В. Бирюк - Найм
Что-то я расчувствовался. Но Аким, наконец, прокашлялся и заговорил:
— К Марьяне заходить будешь?
Мда… Марьяша… Была у меня… не то чтобы мысль…. Богатая женщина… Как мы с ней… пока сюда бежали… Да и здесь уже…
Видимо, приятные воспоминания отразились на моей физиономии. Потому что умильно-счастливое выражение лиц собеседников заменилось напряжённым. Ольбег инстинктивно убрался под локоть Акима и посматривал оттуда. А на первом плане белели повязки на руках деда.
Яков, на постели которого я сидел, выспрашивая о его здоровье, тяжело вздохнул. Но даже не шевельнулся, не потянулся к мечу у изголовья. Он уже понял расклад — остановить меня они не могут. Будет так, как я захочу.
Захочу — пойду к ней, захочу — мы и «поиграемся» там. А они будут сидеть здесь, переживать и ожидать… «завершения процесса». Или можно её сюда притащить и здесь, у них на глазах, разложить. И отыметь всеми предпочитаемыми способами. Для однозначности восприятия и контроля обратной связи.
Они будут отворачиваться, будут ныть и мявкать, но их можно заткнуть. Старика-калеку и мальчишку-сопляка. Чтобы приучить к послушанию, к покорности. Чтобы «знали своё место». Под рукой «Зверя Лютого».
Аким медленно опустил голову и как-то со всхлипом вздохнул. Ольбег немедленно высунулся из-под локтя вперёд, вывернул головёнку и вопросительно уставился в лицо деда. Мал ты ещё, Ольбежка. Эмоции ловишь, а смыслов не понимаешь. Аким сдался. Внук для него дороже дочери. Ради счастья примирения, ради «соприкосновения душ» с тобой, он готов отдать мне и душу, и тело твоей матери. «Делай что хочешь…». Бог с ней, с её душой, а вот…
— Как она поживает? Поздорову ли?
— Чего-то приболела. По-женски. Из опочивальни своей почти не выходит. Сидит там одна. Служанок-то у неё нынче нету. Вчерась про торка твоего выспрашивала.
Аки-и-м… Ну ты как ребёнок — болячками отпугиваешь да неприязнь в форме ревности пытаешься возбудить. Примитив. Мы такие интриги ещё в первом моём детстве проходили, в пионерском лагере.

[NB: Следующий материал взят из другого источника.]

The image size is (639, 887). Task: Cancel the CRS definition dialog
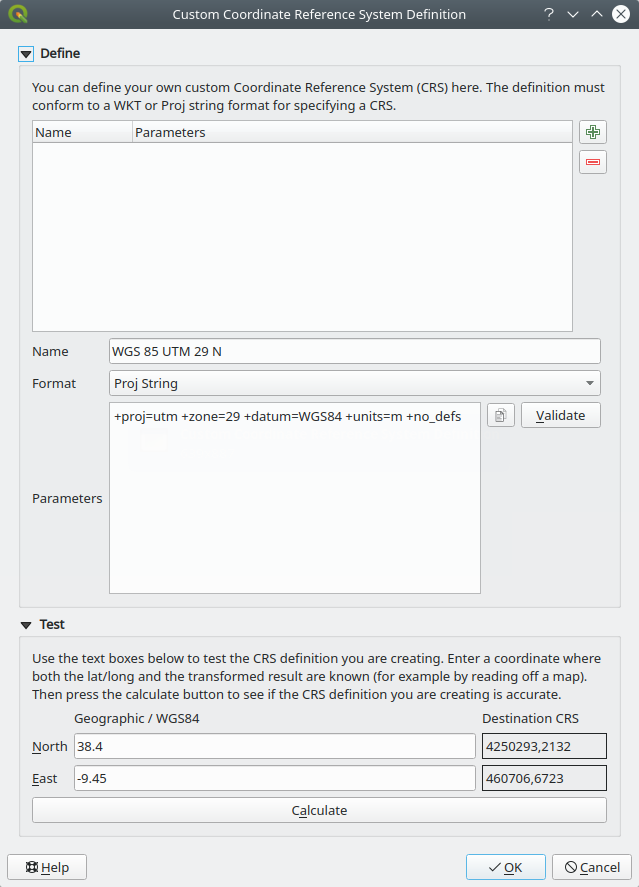coord(592,867)
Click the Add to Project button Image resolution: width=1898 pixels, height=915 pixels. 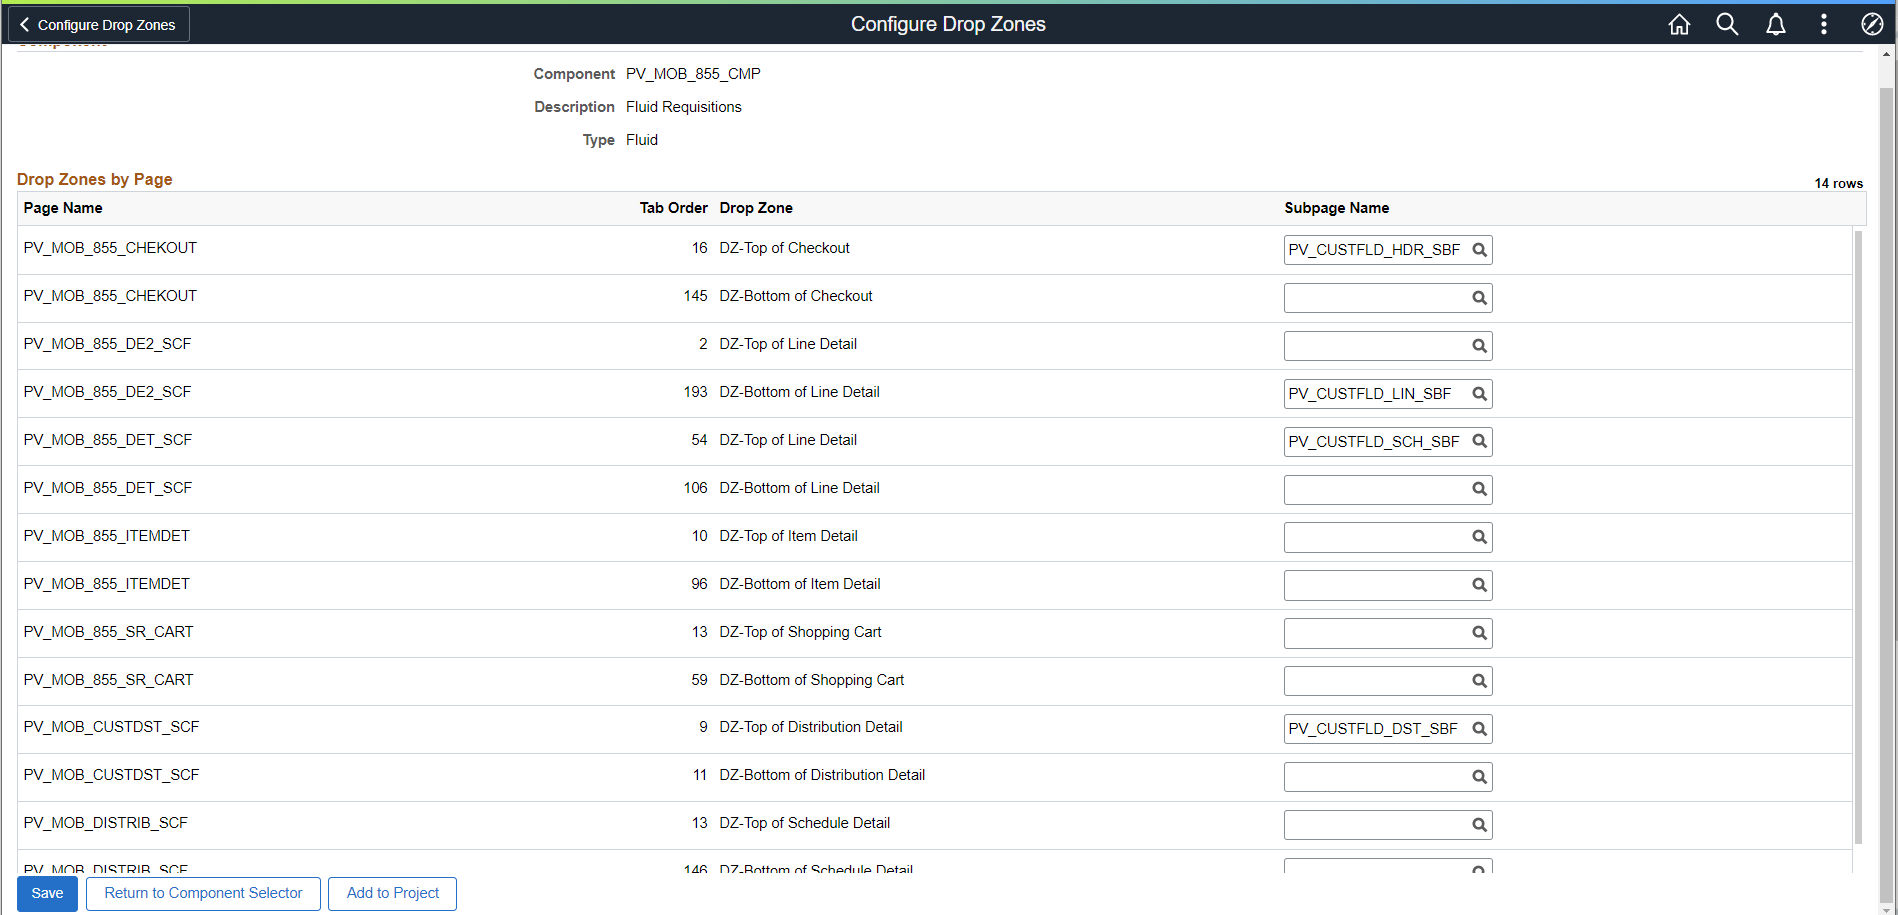pyautogui.click(x=392, y=893)
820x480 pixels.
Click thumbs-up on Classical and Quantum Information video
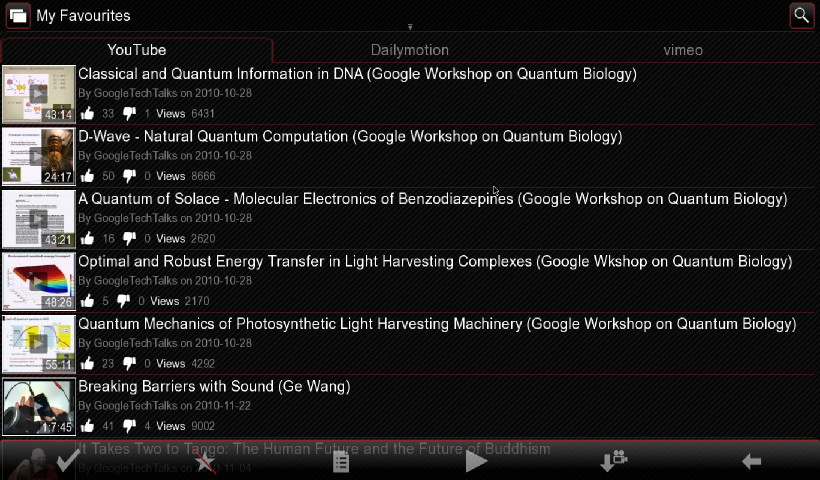pyautogui.click(x=88, y=114)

Э-эх… Марьяша… «Конэшно — хочу!». Но как это воспримет Чарджи… ссориться с ним… Меня-то он… перетопчется. Но следом полезут Ивашко с Николаем. По старой памяти, по нахоженной тропке. В команде будет свара. И ещё вот эти двое, что у меня перед глазами сидят… Вот так вот, рывком об колено ломать? Жалко? — Да.
А ещё глупо и неправильно. Я так чувствую. Только… Могу ли я доверять здесь, в «Святой Руси» собственному чувству правильности? Представлениям, сформировавшимся в эпоху «торжества социализма, гуманизма и демократии» и подправленным во времена «торжества демократии» уже без всяких сдерживающих факторов?
Можно придумать какое-то сложное обоснование, какую-то хитроумную, «макиавеллевскую» аргументацию. Но себе-то можно и правду: мне просто их жалко. Ломать им момент счастья… Поманить и втоптать… Для воспитания покорности, преданности — обязательный элемент.
Меня так самого в Киеве обрабатывали. Ощутить запах колодезной воды перед носом, чувствовать мираж вкуса на иссушенном языке… и не мочь напиться. Умирать от жажды и молить уже не о воде, но о милости господина своего, о благоволении и снисхождении к ничтожному рабу его. Ибо всё — в воле его. И оттого лишь, от воли его — может случиться и мечтаемое: дозволение прикоснуться к воде, разрешение жить ещё…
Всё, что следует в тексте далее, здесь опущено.